Pseudo-random distress: a redundancy?

Nick ShinnNick Shinn Posts: 1,289
edited May 6 in Technique and Theory
 

If the purpose of display type style is, more so than body text, to signify a certain kind of tonality (such as artistic), then ironically, mimicking an “organic” process defeats that purpose, because it just looks like an organic process has been used—whereas as if the medium is clearly faux (note the identical “O”s above), the artifice of the effect, the intent of the signification, is plain to see. 

And in comparison with a truly hand-rendered sign (see above, at top), the faux font still operates within a sophisticated, precise layout, suggesting professional quality.

So for this reason, and because it is less work, I am no longer quite so keen on making pseudo-random fonts.
Also, although FontSpring supports <calt> in its online type tester, MyFonts, my primary retailer, does not, which doesn’t exactly help sell the feature.

The following statement, then, holds true at two levels—for the typographer who may appreciate the cleverness of a pseudo-random effect when it is employed, and for the end-reader for whom all rendered letters are fonts, when it isn’t.

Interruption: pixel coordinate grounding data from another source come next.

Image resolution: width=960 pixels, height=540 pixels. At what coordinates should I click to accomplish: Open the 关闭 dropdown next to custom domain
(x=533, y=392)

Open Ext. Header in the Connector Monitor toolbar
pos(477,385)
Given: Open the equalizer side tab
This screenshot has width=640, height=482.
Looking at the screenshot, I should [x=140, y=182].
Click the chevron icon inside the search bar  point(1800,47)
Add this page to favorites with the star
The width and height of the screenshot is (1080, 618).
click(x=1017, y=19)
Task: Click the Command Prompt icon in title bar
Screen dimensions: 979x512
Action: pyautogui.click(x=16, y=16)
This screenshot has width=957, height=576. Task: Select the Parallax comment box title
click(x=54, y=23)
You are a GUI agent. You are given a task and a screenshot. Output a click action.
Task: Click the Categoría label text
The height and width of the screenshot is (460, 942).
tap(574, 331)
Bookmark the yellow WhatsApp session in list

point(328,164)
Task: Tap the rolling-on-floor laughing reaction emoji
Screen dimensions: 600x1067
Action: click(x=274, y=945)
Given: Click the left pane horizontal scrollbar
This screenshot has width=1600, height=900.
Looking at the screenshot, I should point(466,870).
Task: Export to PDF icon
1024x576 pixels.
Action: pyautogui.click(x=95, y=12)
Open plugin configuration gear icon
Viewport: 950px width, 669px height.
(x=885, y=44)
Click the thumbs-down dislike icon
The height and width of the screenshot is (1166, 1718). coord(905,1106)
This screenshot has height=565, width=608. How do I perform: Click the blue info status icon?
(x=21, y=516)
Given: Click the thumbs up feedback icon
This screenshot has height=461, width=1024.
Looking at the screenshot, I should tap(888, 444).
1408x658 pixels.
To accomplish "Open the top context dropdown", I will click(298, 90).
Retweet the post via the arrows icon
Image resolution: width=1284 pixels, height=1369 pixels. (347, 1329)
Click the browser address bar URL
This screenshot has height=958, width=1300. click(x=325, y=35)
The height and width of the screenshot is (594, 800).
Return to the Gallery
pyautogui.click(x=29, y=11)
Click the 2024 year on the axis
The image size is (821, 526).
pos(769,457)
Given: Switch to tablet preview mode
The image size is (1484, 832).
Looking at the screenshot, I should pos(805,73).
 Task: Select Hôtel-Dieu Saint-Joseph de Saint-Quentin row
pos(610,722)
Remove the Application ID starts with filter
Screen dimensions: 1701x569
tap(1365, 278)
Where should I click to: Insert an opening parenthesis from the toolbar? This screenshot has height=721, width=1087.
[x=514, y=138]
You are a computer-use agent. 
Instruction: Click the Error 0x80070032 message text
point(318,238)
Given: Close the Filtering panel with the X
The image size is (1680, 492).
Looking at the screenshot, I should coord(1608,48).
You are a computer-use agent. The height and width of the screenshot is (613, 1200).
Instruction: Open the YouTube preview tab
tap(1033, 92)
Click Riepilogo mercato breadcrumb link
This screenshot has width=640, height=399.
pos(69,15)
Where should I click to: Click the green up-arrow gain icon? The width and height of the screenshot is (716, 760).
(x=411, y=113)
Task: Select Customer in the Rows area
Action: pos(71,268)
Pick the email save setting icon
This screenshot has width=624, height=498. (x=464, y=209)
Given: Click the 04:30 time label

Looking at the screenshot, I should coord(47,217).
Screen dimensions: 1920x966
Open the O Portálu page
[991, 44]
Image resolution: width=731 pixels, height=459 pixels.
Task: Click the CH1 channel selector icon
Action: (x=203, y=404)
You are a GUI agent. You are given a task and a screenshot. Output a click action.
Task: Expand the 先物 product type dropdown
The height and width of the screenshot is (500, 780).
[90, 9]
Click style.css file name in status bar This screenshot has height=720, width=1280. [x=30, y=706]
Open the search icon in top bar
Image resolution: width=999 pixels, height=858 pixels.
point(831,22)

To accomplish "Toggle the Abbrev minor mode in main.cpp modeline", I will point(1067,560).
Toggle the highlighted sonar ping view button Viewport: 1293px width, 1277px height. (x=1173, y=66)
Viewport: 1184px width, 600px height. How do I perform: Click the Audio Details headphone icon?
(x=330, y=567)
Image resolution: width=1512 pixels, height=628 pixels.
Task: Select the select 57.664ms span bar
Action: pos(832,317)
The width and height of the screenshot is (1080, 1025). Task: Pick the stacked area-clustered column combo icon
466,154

“…we don’t look for definition or richness of imagination in (synthetic) images; we look for the giddiness of their superficiality, for the artifice of the detail, the intimacy of their technique. What we truly desire is their technical artificiality, and nothing more.” —Jean Baudrillard

Photo taken at Maggioly Art Supplies store, Orangeville, Ontario


Comments

  • Chris LozosChris Lozos Posts: 1,083
    I guess that is why I have never considered doing a pseudo random font ;-)
  • Sye RobertsonSye Robertson Posts: 220
    Interesting take. As a user, I love pseudo-random fonts, and will try to employ alternates wherever suitable. I especially enjoy this in fonts that are not trying to emulate organic process, so for example if a font has a straight leg R and a curvy leg R I will test to see if using both suits the composition (aiming to provide some extra visual interest while still being readable). But maybe I am really just referring to have alternates to choose from?
  • Sye RobertsonSye Robertson Posts: 220
    edited May 6
    On the other hand, I do actively find it frustrating when fonts that claim to mimic organic progress do no supply any or enough alternates, specifically in script fonts. 
  • Craig EliasonCraig Eliason Posts: 735
    I don't buy the theory. But it is funny that, when I see a repeated letter that gives away the game, my usual thought is "they should have used contextual alternates" rather than "they should have hand-lettered this"!
  • Nick ShinnNick Shinn Posts: 1,289
    I don't buy the theory. 

    I beg to differ: you own it, as admitted by your thought of <calt>. In Baudrillard’s words, you instinctively “desire technical artificiality”.
  • Thomas PhinneyThomas Phinney Posts: 1,085
    I think some reasonable people might disagree on that being a fair description of what they desire. (While others might embrace it.)
  • Craig EliasonCraig Eliason Posts: 735
    I beg to differ: you own it, as admitted by your thought of <calt>. In Baudrillard’s words, you instinctively “desire technical artificiality”.
    But I don't prefer "technical artificiality" that outs itself as such over less clumsy simulacra, which is what I took you to be saying in the first part of your post. 
  • Nick ShinnNick Shinn Posts: 1,289
    There is a distinction between how lay end-readers react, and type-aware professionals. As a type drawer, you said you would like to see type more cleverly imitating analog media, rather than actual hand lettering.

    Similarly, the other half of my theory is that for the lay reader, a sophisticated layout that signifies “home made” is preferable to an actual home-made design.